REQUEST - Write out the items below again, swapping every instance of "dropdown" for "drop-down" and keeping everything else the same. Leave the pictures out of your answer.

RECORD EXCERPTS -

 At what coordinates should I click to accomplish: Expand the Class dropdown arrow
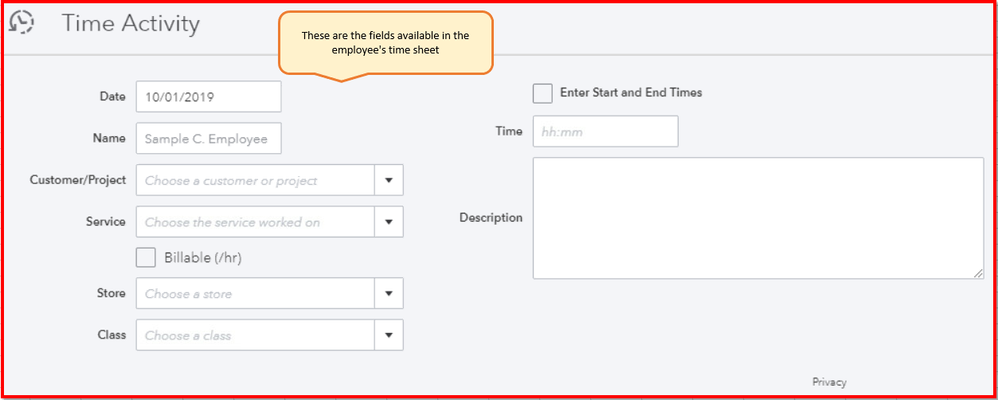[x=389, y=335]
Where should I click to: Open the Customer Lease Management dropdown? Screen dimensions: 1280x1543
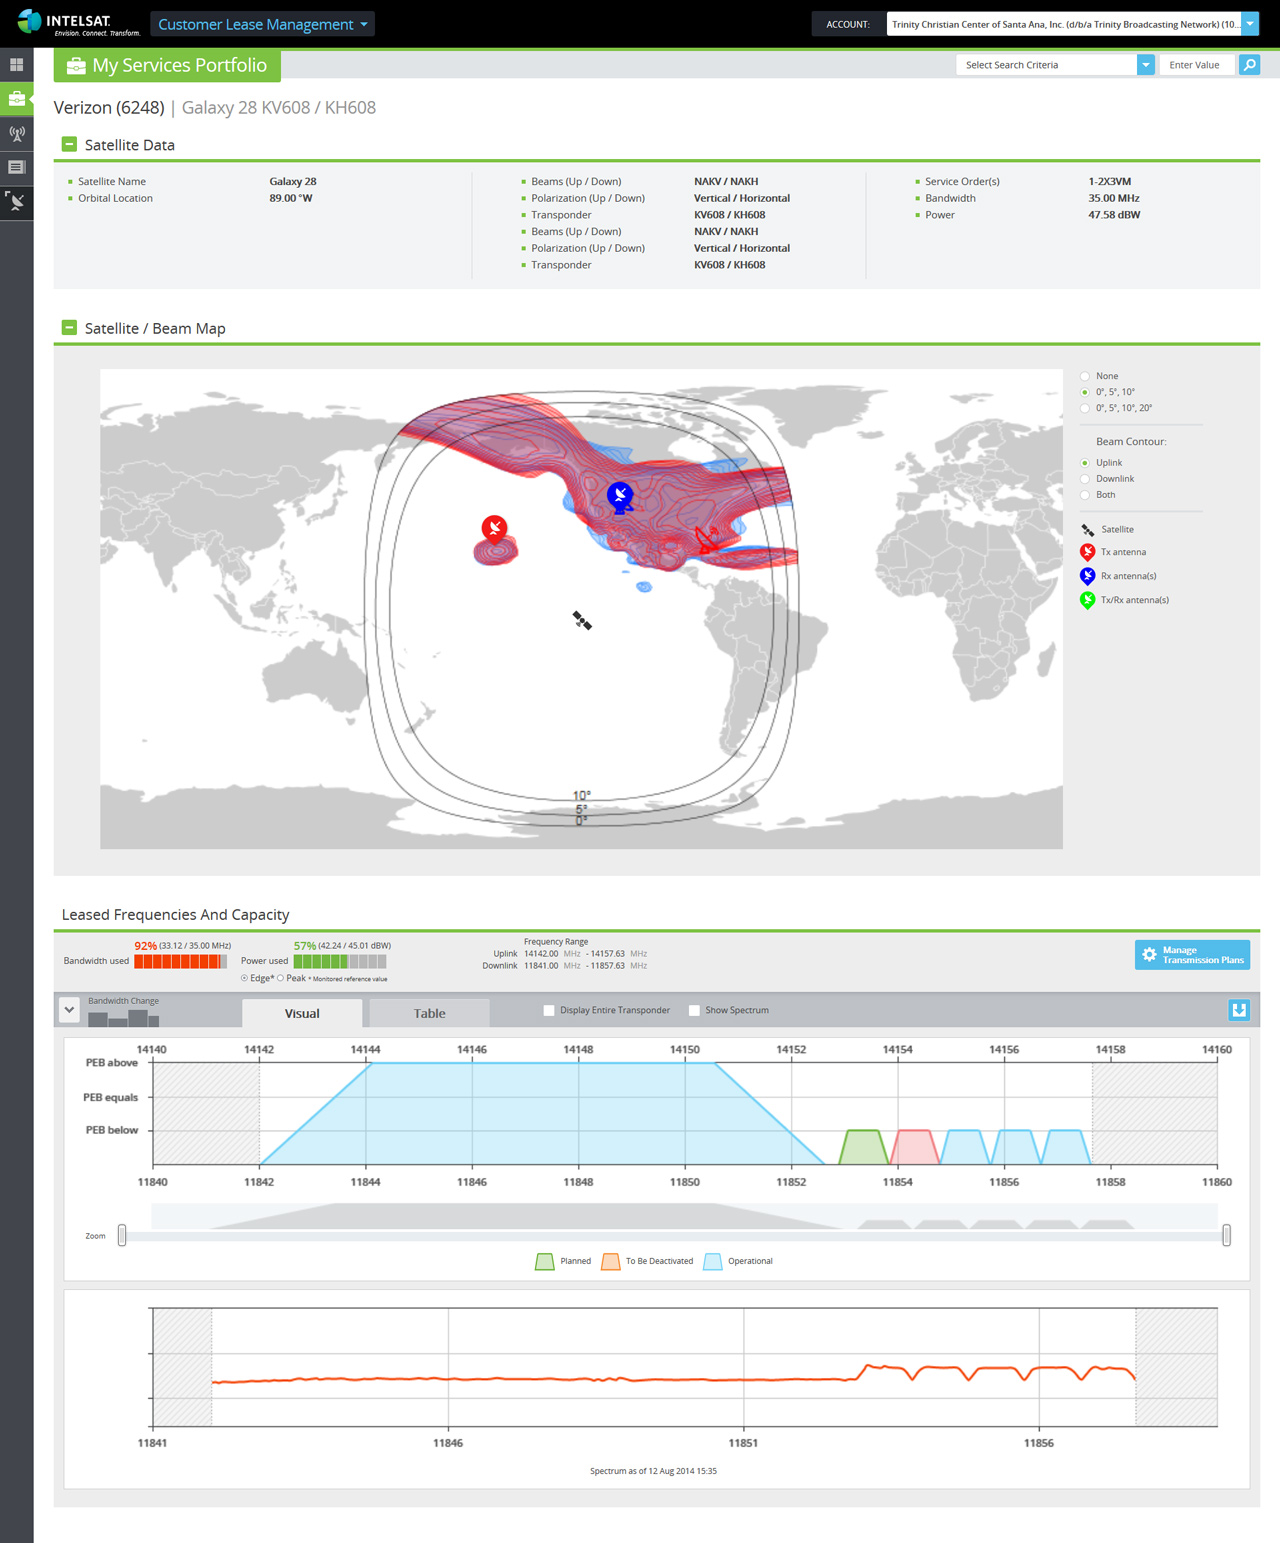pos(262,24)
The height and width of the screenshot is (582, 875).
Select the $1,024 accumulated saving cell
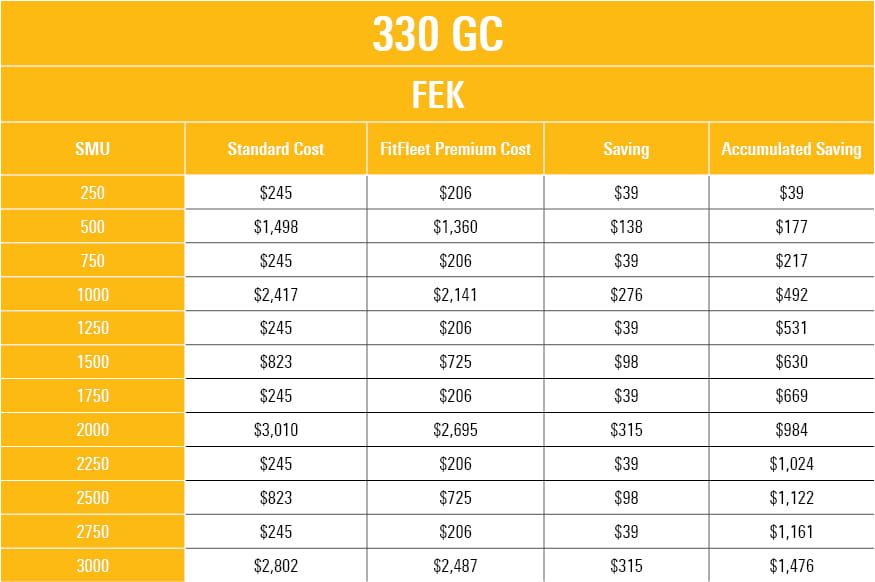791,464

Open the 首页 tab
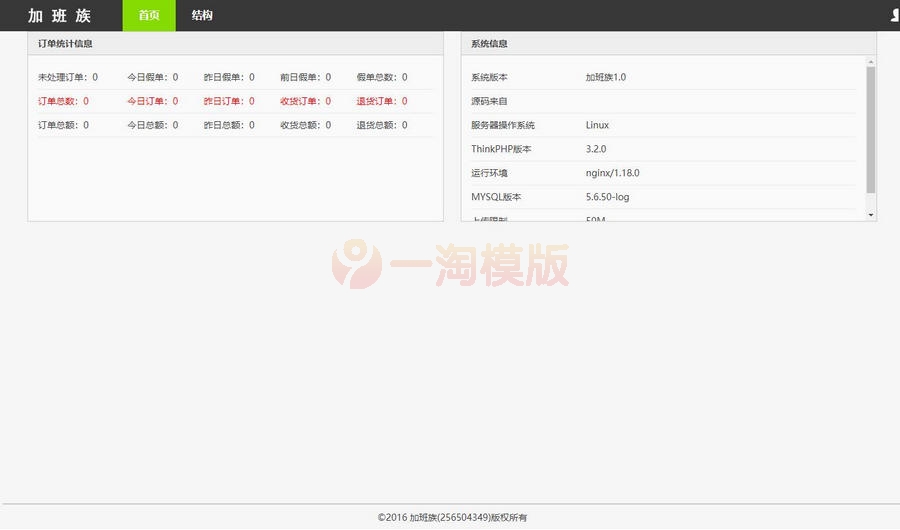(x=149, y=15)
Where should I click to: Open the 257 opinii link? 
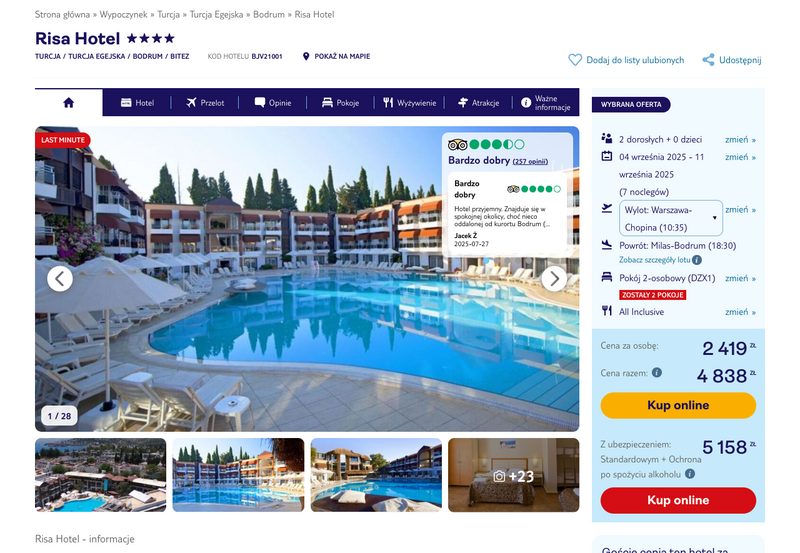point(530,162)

THE OUTPUT -
 At what coordinates should I click to accomplish: Expand the Class drop-down arrow
[x=389, y=335]
Where should I click to: Open the Customer Lease Management drop-down? Screen dimensions: 1280x1543
pos(262,24)
The height and width of the screenshot is (582, 875).
Select the $1,024 accumulated saving cell
791,464

Open the 首页 tab
(x=149, y=15)
Where should I click to: Open the 257 opinii link? 
point(530,162)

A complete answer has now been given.